Standard abbreviations
- ISO 4: J. Plasma Phys.

Indexing
- CODEN: JPLPBZ
- ISSN: 0022-3778 (print) 1469-7807 (web)

Links
- Journal homepage; Online access; Online archive;

= Journal of Plasma Physics =

Scientific journal

Journal of Plasma Physics is a peer-reviewed and open access scientific journal published bimonthly by Cambridge University Press. Established in 1967, it covers research on plasma physics, with a focus on magnetically confined plasmas, inertial confinement fusion, space physics and astrophysical plasmas.

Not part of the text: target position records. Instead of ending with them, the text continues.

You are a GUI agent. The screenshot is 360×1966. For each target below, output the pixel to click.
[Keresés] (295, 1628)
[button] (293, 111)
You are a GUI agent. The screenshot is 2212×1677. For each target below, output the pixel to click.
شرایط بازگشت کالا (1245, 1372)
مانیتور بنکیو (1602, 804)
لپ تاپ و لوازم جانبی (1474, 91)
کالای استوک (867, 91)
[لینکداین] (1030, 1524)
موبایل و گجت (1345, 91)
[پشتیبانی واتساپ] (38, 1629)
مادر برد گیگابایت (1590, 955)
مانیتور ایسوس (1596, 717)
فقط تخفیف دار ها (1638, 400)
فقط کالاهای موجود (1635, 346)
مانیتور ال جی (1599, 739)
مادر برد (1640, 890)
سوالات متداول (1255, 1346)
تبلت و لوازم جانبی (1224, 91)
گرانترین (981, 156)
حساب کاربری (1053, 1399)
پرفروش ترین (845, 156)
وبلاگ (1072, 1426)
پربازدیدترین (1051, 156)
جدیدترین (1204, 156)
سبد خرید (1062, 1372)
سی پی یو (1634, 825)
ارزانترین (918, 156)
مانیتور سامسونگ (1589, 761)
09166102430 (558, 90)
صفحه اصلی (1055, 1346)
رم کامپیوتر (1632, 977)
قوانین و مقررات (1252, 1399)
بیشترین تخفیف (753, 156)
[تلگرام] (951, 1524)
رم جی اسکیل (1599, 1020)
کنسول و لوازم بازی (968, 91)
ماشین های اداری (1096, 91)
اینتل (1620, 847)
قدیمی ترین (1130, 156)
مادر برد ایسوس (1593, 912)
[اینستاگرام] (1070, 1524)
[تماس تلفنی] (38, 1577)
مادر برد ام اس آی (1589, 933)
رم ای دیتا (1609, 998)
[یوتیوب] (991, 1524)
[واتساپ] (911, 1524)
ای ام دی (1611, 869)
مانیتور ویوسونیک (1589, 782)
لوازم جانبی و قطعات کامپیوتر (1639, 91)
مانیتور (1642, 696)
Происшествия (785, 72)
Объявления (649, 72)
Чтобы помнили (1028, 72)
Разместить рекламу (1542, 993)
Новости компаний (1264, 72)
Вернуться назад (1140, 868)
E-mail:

Its current editor-in-chief is Alex Schekochihin (University of Oxford).

Former editors-in-chief of the journal include George H. Miley (University of Illinois Urbana-Champaign), Padma Kant Shukla (Ruhr University Bochum), Bill Dorland (University of Maryland, College Park) and Nuno Loureiro (Massachusetts Institute of Technology).

==Abstracting and indexing==
The journal is abstracted and indexed in:
- Current Contents/Physical, Chemical & Earth Sciences
- EBSCO databases
- Ei Compendex
- Inspec
- ProQuest databases
- Science Citation Index Expanded
- Scopus

According to the Journal Citation Reports, the journal has a 2024 impact factor of 2.5.